A letter from a Great Neck resident was one among dozens published every week in the Blank Slate Media papers, but it came to the attention of a Washington Post reporter working on an article about the state of opinion sections in local newspapers.

In the Post story, written by Elahe Izadi and published online with the title “They wanted to hear their readers’ opinions. Then the pro-slavery guy wrote a letter to the editor,” publishers and editors from newspapers in Buffalo and Cayuga County, both in New York; Spartanburg, South Carolina; Orlando, Florida; and Park City, Utah, discussed their experiences with controversial submissions to their “Letter to the Editor” sections.

As part of the story, Izadi quoted from a letter written by Great Neck News reader Joan Swirsky.

Her article said Blank Slate Media “published a letter from a reader who described racial-justice protesters as ‘Marxist-inspired radicals – Antifa and Black Lives Matters’ running a ‘professionally orchestrated, bountifully financed rampage’ of America’s cities and suburbs.”

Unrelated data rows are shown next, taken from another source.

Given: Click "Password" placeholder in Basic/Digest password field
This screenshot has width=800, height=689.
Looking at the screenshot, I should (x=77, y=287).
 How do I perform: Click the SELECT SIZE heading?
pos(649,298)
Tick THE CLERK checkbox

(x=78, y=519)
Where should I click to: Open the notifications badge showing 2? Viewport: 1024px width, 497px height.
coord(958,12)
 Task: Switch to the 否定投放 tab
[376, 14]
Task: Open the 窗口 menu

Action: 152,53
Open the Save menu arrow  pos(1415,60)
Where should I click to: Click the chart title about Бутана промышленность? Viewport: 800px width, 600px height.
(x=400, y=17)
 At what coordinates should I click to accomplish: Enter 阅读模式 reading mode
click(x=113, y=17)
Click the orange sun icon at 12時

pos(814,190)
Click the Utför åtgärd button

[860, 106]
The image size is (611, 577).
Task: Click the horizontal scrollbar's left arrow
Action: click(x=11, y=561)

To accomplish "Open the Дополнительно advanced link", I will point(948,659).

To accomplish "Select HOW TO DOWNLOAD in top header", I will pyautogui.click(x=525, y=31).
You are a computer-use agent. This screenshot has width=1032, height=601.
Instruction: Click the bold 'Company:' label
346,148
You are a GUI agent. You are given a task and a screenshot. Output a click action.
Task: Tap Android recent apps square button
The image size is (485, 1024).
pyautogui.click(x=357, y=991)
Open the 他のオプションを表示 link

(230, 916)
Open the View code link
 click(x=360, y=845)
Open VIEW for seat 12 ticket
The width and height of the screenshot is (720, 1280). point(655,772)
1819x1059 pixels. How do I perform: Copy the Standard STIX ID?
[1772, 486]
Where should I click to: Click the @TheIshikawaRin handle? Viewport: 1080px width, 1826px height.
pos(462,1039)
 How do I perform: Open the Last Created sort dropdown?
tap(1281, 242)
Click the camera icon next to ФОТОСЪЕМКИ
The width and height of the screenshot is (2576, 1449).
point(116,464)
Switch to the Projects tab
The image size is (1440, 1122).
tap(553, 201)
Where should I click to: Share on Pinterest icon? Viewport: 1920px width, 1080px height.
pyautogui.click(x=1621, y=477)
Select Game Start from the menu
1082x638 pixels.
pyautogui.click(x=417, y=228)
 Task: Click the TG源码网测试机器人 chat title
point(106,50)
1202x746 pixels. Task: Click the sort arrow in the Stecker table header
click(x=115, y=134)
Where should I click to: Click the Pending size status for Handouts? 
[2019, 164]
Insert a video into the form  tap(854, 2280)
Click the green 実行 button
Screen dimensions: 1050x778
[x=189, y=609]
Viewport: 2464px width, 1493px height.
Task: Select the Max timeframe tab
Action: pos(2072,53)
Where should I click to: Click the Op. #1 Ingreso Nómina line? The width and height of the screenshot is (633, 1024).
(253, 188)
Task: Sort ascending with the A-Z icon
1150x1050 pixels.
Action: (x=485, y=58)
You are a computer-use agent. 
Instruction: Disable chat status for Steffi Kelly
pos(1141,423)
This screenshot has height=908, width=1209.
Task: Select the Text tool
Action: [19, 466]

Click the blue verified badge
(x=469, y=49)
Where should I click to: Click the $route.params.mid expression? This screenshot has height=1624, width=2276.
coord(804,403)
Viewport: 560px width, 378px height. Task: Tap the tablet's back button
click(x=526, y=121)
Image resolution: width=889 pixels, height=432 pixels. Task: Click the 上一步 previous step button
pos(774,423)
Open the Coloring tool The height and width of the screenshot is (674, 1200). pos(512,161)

Another upset reader responded with his own letter, taking aim not just at the original letter-writer but the paper, arguing that such opinions ‘validated by publication, only stoke discord and further erode our already vulnerable democracy.'”

Izadi then wrote that publisher Steven Blank “defends the ‘Readers Write’ section as a way to inform readers about what their neighbors think, ‘even if it’s extreme’ — and that’s different, he says, than giving a platform to dangerous ideas without challenge.”

“In a perfect world, you have people who will respond and counter those ideas,” Blank told The Post. “We know those ideas are out there. It’s not that we’re introducing something into the body politic. These are prejudices that have been there forever.”

Swirsky, an author and writer who has contributed to The New York Times and Newsday, among other publications, replied to the Post story in an email to Blank Slate Media.

“Only in my community of Great Neck (which I also call the Mecca of Marxism … it actually had a Marxist Forum for decades) is fact-based, conservative thought considered extreme and the oh-so-delicate sensibilities of the largely leftist population considered credible,” Swirsky wrote. “If it weren’t so dangerous to our Republic, it would be downright comical.”
Blank said in an interview that he encourages those who are unhappy with the letters they read to write their own letters and “do it in a way that educates and explains why they believe it’s wrong, instead of name-calling.”
“We have an interested audience reading the paper, and they’re interested in seeing an exchange of ideas outside their own,” he said. “On our pages, an open section means anyone can submit.”